## WHAT IS NEEDED
Could you find each line of the data below that contains the word "label" and copy those lines?

## AVAILABLE DATA

□ □ □

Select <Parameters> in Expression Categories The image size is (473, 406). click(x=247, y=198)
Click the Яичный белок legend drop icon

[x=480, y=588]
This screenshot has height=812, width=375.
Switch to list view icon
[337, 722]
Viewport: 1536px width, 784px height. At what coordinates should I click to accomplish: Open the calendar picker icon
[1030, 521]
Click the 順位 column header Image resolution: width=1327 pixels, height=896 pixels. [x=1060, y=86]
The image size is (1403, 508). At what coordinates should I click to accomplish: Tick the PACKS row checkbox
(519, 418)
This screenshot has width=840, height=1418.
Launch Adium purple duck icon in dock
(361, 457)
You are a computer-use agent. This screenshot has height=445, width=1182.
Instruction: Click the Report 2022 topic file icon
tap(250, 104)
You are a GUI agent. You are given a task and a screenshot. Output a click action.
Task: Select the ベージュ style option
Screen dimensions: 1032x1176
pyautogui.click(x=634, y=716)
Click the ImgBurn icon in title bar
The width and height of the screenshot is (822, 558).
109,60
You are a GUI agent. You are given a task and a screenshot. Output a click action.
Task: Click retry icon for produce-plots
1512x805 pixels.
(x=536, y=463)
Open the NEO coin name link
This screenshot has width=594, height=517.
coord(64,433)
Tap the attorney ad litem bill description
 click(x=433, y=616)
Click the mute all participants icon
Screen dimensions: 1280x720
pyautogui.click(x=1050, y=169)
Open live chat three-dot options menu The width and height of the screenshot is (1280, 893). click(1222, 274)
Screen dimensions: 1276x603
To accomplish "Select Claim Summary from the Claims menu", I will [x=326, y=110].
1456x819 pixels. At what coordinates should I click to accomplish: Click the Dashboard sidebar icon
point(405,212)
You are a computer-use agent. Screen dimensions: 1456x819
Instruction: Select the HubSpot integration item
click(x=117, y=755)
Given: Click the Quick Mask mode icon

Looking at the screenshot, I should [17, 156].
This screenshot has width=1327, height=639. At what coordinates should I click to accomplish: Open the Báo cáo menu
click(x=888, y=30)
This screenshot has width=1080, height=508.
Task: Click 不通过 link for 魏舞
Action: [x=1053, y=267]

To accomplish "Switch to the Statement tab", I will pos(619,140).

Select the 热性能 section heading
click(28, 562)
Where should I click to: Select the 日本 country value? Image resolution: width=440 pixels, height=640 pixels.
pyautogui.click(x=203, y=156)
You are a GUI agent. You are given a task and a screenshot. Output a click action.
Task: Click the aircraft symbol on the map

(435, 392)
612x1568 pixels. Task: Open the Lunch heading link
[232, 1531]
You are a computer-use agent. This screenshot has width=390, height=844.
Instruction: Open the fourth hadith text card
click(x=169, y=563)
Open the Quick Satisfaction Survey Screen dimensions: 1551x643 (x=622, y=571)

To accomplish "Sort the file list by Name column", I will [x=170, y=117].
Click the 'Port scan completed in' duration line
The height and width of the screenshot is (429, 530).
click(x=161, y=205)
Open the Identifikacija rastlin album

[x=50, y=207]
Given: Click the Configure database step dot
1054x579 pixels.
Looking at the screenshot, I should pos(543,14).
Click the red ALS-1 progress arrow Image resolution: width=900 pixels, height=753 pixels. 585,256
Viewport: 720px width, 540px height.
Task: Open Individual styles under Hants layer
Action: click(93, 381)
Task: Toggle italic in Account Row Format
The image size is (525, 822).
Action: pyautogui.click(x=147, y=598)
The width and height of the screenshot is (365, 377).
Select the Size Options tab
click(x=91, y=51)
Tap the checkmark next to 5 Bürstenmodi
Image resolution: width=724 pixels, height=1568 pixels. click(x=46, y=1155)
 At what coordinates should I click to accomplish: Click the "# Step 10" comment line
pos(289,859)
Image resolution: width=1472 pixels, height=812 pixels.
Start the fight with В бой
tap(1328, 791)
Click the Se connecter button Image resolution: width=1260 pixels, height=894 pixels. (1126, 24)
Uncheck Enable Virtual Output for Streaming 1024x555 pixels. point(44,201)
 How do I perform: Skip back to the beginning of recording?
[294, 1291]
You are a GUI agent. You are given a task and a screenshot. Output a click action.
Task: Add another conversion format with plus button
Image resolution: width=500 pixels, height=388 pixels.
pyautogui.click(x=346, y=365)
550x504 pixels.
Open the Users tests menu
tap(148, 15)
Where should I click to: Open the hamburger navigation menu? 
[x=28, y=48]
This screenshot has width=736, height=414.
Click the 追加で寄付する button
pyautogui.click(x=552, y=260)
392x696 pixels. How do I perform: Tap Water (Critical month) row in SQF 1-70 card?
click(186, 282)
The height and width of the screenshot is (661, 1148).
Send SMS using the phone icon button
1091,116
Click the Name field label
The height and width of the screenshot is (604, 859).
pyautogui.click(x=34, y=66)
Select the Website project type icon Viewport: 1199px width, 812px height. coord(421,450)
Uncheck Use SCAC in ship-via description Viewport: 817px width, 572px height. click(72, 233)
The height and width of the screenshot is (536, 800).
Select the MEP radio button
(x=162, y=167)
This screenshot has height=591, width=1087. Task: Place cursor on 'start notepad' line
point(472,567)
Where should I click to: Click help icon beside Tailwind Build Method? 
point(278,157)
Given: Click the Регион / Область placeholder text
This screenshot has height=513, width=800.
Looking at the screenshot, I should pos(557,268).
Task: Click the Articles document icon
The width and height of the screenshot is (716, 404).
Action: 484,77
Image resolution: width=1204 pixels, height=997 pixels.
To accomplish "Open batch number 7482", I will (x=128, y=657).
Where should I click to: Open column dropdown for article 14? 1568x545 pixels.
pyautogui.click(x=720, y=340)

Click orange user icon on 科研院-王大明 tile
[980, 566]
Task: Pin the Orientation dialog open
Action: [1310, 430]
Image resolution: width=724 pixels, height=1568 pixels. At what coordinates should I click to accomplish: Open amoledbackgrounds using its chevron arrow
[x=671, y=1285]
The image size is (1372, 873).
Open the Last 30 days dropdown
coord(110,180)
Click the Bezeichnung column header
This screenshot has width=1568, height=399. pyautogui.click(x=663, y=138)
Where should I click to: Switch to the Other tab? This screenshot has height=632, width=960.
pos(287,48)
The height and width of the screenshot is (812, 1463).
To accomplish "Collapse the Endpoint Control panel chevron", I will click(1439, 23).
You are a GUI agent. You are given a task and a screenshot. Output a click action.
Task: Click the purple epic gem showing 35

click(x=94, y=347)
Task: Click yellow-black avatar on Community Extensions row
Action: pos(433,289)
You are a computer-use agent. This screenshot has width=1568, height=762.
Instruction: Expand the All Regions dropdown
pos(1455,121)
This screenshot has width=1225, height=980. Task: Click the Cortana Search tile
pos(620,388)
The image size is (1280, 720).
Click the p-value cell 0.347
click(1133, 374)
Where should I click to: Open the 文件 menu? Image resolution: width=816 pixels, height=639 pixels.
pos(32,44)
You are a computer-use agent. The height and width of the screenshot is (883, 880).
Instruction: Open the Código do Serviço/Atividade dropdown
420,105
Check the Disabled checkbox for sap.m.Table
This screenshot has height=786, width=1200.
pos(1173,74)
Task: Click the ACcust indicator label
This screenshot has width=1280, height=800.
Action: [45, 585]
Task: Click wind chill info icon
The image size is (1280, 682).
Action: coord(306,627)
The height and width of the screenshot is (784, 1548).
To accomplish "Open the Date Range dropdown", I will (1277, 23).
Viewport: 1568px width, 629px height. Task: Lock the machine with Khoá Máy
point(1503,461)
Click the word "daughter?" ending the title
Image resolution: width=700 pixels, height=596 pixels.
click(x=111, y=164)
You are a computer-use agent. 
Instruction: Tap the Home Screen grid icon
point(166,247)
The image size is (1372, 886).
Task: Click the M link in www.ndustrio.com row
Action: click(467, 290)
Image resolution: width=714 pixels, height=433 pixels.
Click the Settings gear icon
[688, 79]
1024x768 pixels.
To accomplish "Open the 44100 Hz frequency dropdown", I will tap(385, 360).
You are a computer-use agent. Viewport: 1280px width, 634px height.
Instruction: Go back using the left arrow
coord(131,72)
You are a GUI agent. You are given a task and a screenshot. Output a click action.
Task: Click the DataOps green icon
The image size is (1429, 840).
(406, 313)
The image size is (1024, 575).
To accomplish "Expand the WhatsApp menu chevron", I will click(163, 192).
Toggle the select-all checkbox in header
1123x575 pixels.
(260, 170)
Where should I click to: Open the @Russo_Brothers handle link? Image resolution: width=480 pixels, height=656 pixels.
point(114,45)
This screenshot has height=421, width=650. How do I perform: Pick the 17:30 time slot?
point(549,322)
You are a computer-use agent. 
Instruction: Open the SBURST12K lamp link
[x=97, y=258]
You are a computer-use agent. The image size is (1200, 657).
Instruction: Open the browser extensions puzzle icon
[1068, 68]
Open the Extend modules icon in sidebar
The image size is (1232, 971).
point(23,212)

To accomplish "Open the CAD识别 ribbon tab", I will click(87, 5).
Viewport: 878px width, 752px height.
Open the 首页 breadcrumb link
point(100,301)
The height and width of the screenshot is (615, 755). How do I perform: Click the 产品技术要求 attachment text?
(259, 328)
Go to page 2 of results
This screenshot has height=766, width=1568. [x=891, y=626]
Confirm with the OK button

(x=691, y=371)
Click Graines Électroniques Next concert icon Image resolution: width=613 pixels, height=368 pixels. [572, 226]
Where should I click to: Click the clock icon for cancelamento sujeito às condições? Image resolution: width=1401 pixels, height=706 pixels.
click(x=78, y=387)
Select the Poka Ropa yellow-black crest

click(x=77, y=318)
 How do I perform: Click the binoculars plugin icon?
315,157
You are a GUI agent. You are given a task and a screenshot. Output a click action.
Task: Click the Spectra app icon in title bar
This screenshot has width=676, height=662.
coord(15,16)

□ □ □

## REPLY
Click the Name field label
Task: Click the ACcust indicator label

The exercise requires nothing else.